In kids with growth‑hormone deficiency, daily injections of the GHRH peptide (sermorelin) grew them about 9 cm a year, while direct growth‑hormone shots grew them about 15 cm a year, so the peptide was noticeably less effective. Antibodies formed against the peptide but didn’t affect growth, and side‑effects were mild.
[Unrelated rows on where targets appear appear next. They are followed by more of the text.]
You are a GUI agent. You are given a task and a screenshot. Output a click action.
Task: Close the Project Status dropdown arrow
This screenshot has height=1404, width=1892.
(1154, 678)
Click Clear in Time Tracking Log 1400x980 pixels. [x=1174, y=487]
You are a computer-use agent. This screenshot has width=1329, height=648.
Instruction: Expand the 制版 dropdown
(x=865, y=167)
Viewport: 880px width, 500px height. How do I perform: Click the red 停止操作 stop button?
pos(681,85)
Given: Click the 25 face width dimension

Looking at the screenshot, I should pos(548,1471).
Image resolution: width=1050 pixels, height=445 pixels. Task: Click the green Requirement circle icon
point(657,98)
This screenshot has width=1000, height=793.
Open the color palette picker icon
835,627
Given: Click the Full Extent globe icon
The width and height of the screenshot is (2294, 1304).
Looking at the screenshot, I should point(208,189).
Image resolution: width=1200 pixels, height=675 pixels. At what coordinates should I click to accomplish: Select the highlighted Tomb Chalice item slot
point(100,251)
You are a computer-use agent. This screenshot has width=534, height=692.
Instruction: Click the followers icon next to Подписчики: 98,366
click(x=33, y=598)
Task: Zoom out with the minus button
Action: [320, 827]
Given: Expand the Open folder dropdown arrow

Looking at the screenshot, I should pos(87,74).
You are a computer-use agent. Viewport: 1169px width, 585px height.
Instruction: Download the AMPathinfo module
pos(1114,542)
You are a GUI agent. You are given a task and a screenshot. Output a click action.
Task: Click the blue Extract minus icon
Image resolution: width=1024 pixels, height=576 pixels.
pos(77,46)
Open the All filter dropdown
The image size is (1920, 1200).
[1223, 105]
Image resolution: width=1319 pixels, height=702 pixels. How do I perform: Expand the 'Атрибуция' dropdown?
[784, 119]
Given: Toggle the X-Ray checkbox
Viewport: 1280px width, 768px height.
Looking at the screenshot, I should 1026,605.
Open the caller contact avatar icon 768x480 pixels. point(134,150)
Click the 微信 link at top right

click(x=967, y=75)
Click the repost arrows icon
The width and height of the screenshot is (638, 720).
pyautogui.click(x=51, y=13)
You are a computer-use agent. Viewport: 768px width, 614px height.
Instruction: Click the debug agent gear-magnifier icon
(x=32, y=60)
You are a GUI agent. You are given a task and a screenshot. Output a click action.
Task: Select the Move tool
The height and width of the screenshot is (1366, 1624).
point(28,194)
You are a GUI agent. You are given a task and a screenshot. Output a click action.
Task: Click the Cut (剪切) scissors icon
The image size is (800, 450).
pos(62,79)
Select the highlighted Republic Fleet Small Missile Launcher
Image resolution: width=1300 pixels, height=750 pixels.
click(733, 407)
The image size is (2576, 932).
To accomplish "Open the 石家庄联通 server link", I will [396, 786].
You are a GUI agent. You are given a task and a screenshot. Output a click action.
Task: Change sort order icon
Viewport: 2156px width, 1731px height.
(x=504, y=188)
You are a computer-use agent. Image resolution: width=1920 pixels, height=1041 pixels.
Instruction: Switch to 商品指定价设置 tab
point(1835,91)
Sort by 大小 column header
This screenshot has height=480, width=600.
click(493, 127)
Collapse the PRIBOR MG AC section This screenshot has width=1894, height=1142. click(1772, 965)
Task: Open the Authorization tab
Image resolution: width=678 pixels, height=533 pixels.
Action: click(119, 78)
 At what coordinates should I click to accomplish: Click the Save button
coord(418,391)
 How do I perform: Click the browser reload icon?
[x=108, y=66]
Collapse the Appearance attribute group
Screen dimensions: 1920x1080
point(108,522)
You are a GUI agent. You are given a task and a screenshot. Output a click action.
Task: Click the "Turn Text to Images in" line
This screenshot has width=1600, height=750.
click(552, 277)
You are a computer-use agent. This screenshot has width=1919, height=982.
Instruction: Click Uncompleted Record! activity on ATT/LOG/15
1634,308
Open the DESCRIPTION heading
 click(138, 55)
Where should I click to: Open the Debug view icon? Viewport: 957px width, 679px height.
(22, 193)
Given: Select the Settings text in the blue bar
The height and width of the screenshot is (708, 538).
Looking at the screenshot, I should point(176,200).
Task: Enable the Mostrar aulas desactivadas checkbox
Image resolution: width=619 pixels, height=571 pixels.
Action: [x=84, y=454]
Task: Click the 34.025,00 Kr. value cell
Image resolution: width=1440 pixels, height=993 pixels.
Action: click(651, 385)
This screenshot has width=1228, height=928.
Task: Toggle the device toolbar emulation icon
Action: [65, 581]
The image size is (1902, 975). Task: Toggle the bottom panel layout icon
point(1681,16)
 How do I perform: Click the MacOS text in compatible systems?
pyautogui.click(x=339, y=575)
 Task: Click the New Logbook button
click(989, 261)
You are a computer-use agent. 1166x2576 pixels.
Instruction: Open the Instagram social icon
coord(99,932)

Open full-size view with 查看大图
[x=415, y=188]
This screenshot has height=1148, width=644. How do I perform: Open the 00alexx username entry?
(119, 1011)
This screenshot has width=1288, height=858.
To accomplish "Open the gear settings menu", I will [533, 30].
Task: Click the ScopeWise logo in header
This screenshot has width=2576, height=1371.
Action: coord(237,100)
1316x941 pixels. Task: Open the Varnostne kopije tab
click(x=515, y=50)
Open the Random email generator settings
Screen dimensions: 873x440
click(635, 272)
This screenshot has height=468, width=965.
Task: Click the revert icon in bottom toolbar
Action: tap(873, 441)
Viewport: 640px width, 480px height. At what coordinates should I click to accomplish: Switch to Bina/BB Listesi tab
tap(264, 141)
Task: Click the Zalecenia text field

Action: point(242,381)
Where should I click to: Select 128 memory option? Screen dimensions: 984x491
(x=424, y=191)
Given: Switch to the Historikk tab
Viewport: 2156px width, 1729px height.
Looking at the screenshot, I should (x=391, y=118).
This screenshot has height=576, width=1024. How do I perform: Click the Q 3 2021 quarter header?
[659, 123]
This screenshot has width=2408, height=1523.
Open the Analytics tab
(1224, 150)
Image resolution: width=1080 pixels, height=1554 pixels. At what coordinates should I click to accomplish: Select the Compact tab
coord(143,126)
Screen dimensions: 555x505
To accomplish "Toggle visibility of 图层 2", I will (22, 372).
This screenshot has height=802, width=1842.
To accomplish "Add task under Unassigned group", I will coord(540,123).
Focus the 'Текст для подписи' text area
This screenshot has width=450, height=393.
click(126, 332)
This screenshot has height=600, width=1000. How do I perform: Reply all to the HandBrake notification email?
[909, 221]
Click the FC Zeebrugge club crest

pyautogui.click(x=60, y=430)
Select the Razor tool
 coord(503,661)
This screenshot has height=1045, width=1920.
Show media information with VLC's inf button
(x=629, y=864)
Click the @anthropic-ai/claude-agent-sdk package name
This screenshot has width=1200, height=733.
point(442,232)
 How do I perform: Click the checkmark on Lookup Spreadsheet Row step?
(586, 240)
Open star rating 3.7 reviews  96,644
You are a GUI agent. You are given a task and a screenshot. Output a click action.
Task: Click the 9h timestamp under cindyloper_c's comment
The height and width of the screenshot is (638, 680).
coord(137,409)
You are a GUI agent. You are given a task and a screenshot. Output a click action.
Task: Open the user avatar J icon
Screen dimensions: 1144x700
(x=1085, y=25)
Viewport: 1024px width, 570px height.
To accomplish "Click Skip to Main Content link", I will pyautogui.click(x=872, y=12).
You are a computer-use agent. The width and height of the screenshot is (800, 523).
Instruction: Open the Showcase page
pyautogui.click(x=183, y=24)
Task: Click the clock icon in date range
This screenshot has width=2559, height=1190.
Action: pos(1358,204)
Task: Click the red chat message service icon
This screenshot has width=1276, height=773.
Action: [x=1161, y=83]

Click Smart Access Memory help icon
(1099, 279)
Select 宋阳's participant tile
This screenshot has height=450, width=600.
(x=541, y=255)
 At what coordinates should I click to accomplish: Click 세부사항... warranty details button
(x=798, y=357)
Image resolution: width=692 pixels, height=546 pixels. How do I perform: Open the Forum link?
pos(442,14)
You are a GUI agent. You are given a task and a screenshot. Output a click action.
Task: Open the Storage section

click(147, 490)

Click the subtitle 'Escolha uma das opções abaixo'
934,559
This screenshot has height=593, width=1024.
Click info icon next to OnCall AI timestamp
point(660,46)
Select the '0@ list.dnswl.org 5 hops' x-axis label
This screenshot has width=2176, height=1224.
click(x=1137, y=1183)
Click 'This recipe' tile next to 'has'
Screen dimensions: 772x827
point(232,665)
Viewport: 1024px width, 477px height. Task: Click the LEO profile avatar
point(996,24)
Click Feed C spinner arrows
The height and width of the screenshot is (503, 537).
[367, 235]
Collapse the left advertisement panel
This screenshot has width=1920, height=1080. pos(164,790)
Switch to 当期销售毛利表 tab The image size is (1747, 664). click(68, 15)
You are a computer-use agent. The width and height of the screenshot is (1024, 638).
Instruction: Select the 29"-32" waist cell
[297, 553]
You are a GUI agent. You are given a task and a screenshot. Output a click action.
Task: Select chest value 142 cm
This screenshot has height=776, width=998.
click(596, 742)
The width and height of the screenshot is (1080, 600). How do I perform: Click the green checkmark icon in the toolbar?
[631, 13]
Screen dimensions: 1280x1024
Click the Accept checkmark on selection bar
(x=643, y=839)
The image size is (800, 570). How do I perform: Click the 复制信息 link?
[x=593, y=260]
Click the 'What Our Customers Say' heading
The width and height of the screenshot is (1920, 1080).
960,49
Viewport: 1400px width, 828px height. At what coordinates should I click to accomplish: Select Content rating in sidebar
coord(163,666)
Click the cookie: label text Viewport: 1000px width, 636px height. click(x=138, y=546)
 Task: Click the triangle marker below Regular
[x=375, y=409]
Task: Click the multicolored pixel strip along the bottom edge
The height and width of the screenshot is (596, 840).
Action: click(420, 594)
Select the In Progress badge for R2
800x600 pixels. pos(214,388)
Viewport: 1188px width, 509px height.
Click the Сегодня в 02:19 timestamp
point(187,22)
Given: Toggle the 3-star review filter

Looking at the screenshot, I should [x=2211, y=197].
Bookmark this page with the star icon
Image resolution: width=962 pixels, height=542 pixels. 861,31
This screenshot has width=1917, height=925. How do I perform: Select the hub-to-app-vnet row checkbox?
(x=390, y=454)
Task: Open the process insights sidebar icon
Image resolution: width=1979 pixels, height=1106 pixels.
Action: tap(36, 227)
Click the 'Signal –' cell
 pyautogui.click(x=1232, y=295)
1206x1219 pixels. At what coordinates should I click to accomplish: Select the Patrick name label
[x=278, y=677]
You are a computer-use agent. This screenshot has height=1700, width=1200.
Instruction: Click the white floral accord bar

In this study, 60 patients with proven growth hormone deficiency (GHD) of hypothalamic origin were randomized into three equal groups, and received growth hormone-releasing hormone(1-29)-NH2 (GHRH(1-29)-NH2), 30 or 60 micrograms/kg/day, or growth hormone (GH), 0.1 IU/kg/day, for 6 months. There were no significant differences in growth between the two groups given GHRH(1-29)-NH2, but growth in the GH group was significantly better than in the other two groups (p < 0.01). Mean height velocities at 6 months were 9.2, 9.3 and 14.6 cm/year for the three groups, respectively. Plasma GHRH concentrations increased steadily over the 6-month treatment period, with higher levels in the group on the higher dose. During GHRH(1-29)-NH2 treatment, serum concentrations of insulin-like growth factor I rose initially, but then fell to values similar to those before treatment. No GH antibodies were detected, but all 20 patients on high-dose GHRH(1-29)-NH2 and 19 of 20 patients on low-dose GHRH(1-29)-NH2 developed GHRH antibodies. These had almost disappeared by 9 months after stopping treatment. There was no correlation between antibody titres and increase in height. No serious side-effects were seen, but three patients receiving GHRH(1-29)-NH2 reported mild irritation at the injection site. These results from the continuous infusion of GHRH(1-29)-NH2 over 6 months suggest that this treatment, or the related use of a depot preparation, is unlikely to be as effective as GH for the promotion of growth in GHD.